DOCUMENT PASSAGE:
Daphne Gottlieb “stitches together the ivory tower and the gutter” in Saint 1001
On January 1, 2021, Daphne Gottlieb sent me a message on LinkedIn.
“Happy New Year!,” it read. “I will make this shortish and sweetish. My first novel is coming out on Valentine’s Day. It’s a mix of anonymous sex, po mo theory, Scheherazade and 1001 Nights, and the search for meaning…This is the best book I’ve ever made, and I want to get it to the people who need it.”
Her novel was titled Saint 1001. It did not come out on Valentine’s Day, but it was mixed as described. I read it ravenously.
As a San Francisco-based writer and winner of the Acker Award for Excellence in the Avant-Garde, Daphne Gottlieb had appealed to me long before our virtual meeting. She had been on my radar as a writer of interest, but I had yet to read her work. Then along came Saint 1001.
Saint 1001 is a devastating collection of letters written by loveless S. to her first love, J. Her letters are rife with text pulled from existing cultural artifacts, including The Graduate, The Story of O, and the Bible, among many others.
Reading Gottlieb’s work, I was struck by her craftsmanship, her darkness, and her penchant for depicting a beautiful, shrieking mind. Sex, melancholy, desperation, wit: These elements tore through in spades.

RECORD LIST:

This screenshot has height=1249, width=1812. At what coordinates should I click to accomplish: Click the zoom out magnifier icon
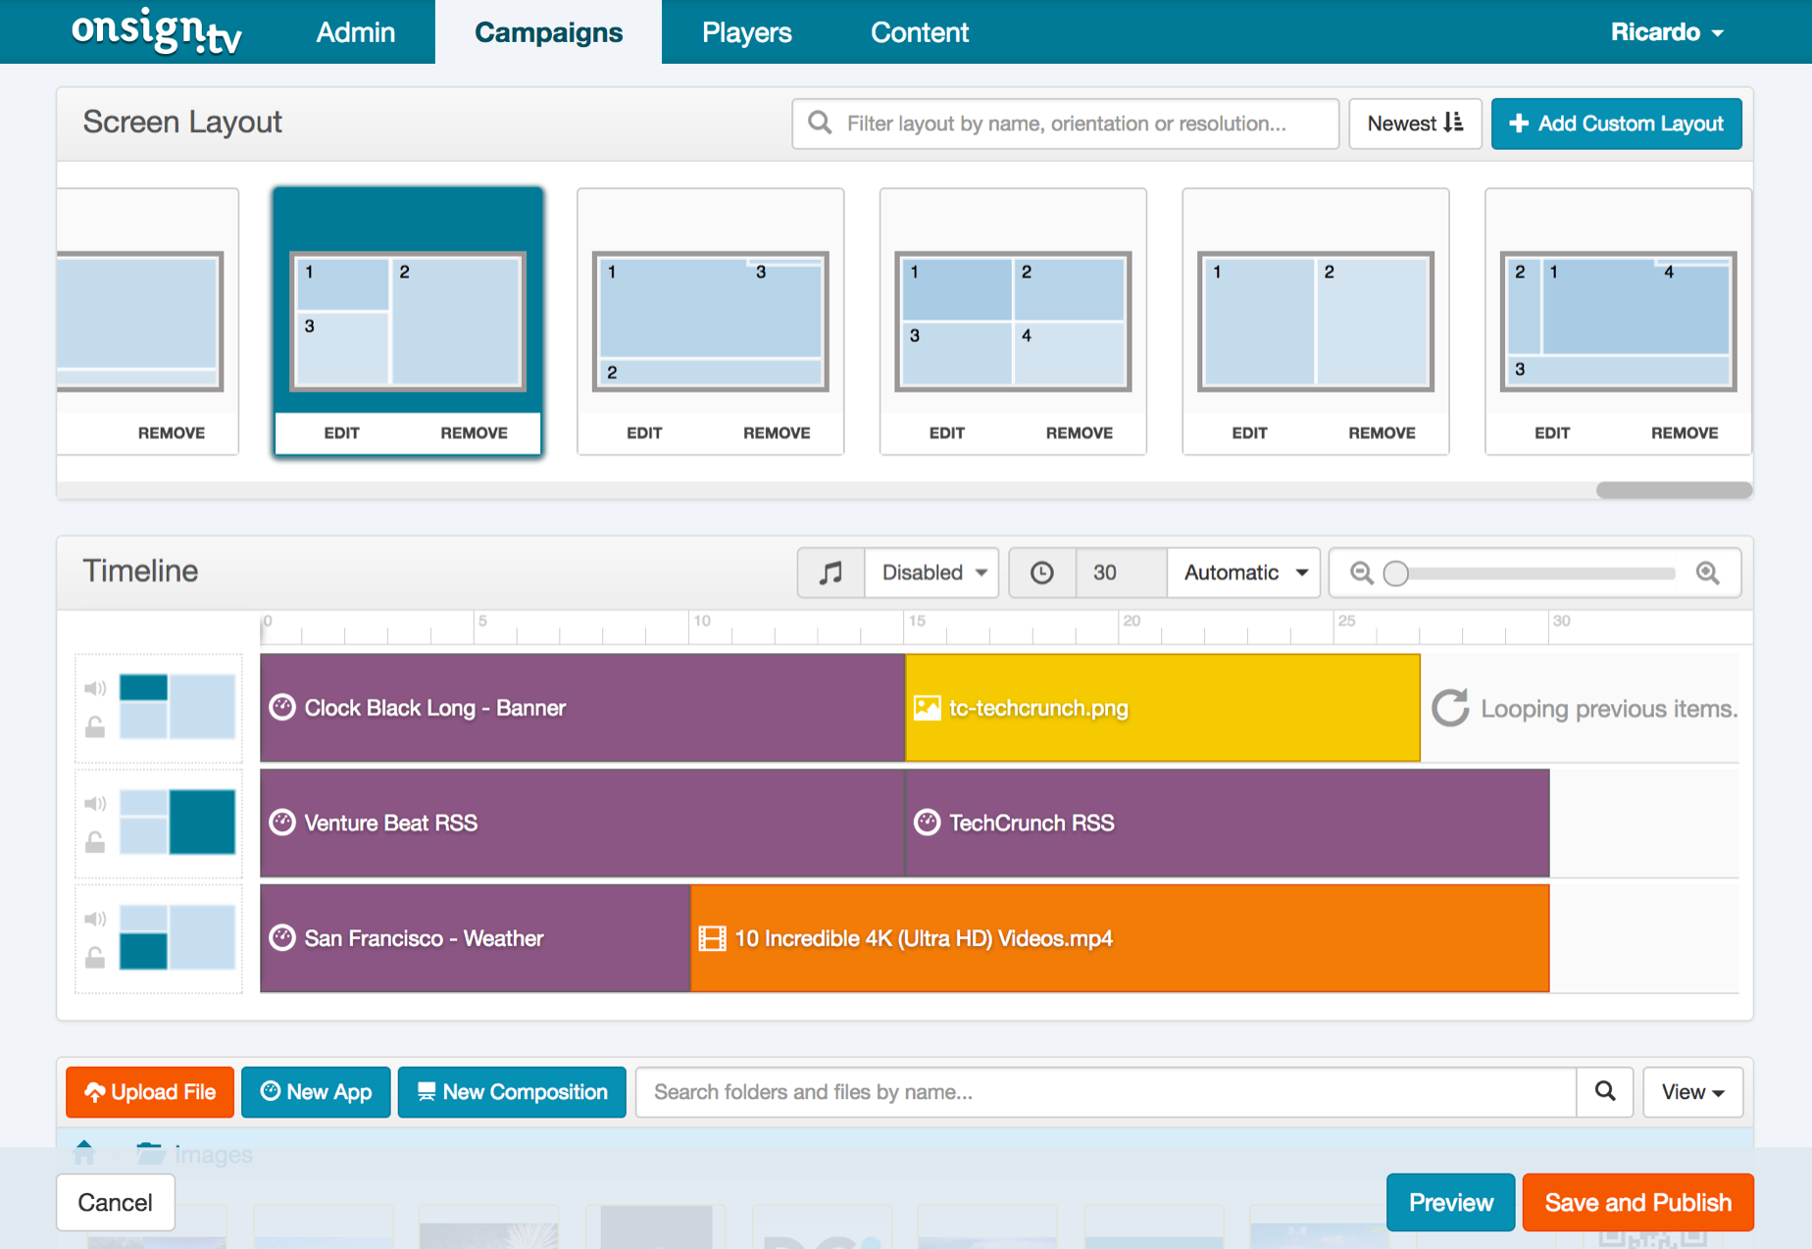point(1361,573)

--

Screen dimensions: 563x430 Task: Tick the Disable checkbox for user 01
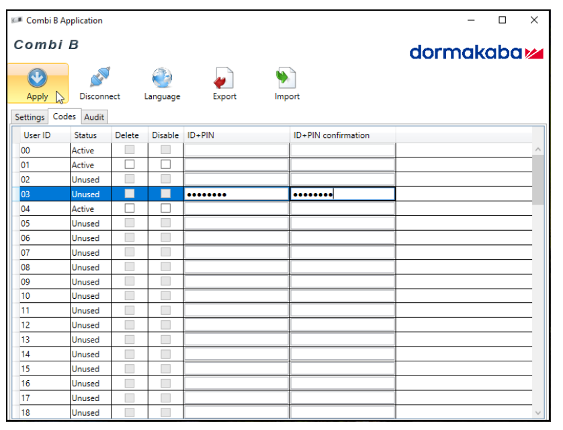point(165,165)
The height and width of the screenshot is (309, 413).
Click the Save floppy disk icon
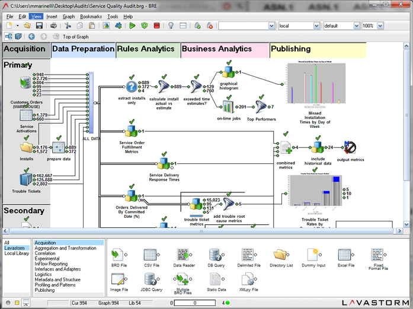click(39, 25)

* * *

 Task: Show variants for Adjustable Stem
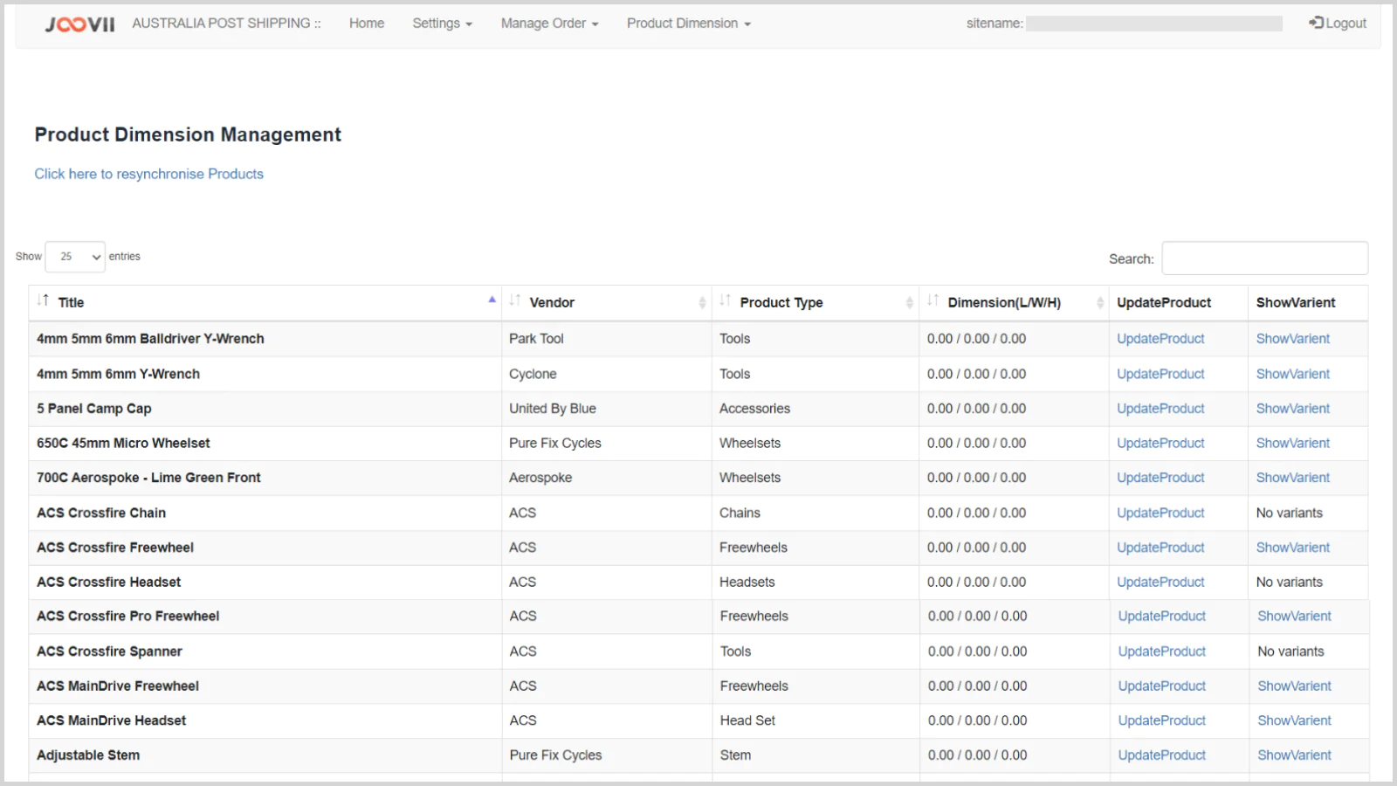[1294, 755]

REQUESTS:
A. Answer these about the Saint 1001 article, one line each:
(i) On which site did Daphne Gottlieb send the message?
(ii) What award has Gottlieb won?
(iii) In the novel, who writes the letters, and to whom?
B. Print the part of the Saint 1001 article starting at "Saint 1001 is" and ending at "through in spades.".
C. Proceed with the Saint 1001 article from the point where it stops.

ANSWERS TO THE EXERCISES:
A.
(i) LinkedIn
(ii) The Acker Award for Excellence in the Avant-Garde
(iii) Loveless S. writes them to her first love, J.

B.
Saint 1001 is a devastating collection of letters written by loveless S. to her first love, J. Her letters are rife with text pulled from existing cultural artifacts, including The Graduate, The Story of O, and the Bible, among many others.
Reading Gottlieb’s work, I was struck by her craftsmanship, her darkness, and her penchant for depicting a beautiful, shrieking mind. Sex, melancholy, desperation, wit: These elements tore through in spades.

C.
Naturally, I had questions. In June, I interviewed Gottlieb for Worms Magazine, hoping to divine a few quotes. Now, I am eager to share that interview in full.
Where did this project begin? How did it emerge?
Daphne Gottlieb: I guess there was something I had to say and I knew at the beginning it was going to take more than one tongue to say it because I couldn’t translate everything, every word. So I cobbled it together, and it was done, but there were all these scraps of culture and detritus next to it, along with memory and myth, so I started building again. And again.
Sex is present in the subject matter, but also in the act of merging texts. How did you go about selecting your source material?
DG: The texts pretty much presented themselves – they’re already indelible. So if I write about an older-younger relationship, for example, I’m going to séance in Lolita and/or The Graduate, right? We are making the texts, but the texts make us, too.
S. narrates herself and her life for her first love, J. What is your relationship to writing about your own life?
DG: I think it’s time for a disclaimer: I’m not S. I haven’t had S’s experiences, and if I was writing about my sex life, it would be a lot queerer and a lot more fun.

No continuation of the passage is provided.